▶

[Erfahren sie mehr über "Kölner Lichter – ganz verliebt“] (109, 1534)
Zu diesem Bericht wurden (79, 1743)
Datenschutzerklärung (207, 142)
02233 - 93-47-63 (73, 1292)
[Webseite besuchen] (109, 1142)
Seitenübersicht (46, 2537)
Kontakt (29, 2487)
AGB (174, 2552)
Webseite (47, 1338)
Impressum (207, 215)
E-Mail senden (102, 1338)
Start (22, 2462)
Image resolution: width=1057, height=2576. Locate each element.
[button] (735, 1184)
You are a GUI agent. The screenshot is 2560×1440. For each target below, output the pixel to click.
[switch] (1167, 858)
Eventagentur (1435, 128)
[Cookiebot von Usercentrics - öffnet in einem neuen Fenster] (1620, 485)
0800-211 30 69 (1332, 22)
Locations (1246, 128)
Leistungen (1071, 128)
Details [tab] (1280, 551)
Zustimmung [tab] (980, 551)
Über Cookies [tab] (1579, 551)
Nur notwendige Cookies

◀

Task objective:
Find the line with "[Webseite besuchen] (109, 1142)" in the listing above, then write out that line and each remaining line exactly, with no other text.

Solution for this problem:
[Webseite besuchen] (109, 1142)
Seitenübersicht (46, 2537)
Kontakt (29, 2487)
AGB (174, 2552)
Webseite (47, 1338)
Impressum (207, 215)
E-Mail senden (102, 1338)
Start (22, 2462)
Image resolution: width=1057, height=2576. Locate each element.
[button] (735, 1184)
You are a GUI agent. The screenshot is 2560×1440. For each target below, output the pixel to click.
[switch] (1167, 858)
Eventagentur (1435, 128)
[Cookiebot von Usercentrics - öffnet in einem neuen Fenster] (1620, 485)
0800-211 30 69 (1332, 22)
Locations (1246, 128)
Leistungen (1071, 128)
Details [tab] (1280, 551)
Zustimmung [tab] (980, 551)
Über Cookies [tab] (1579, 551)
Nur notwendige Cookies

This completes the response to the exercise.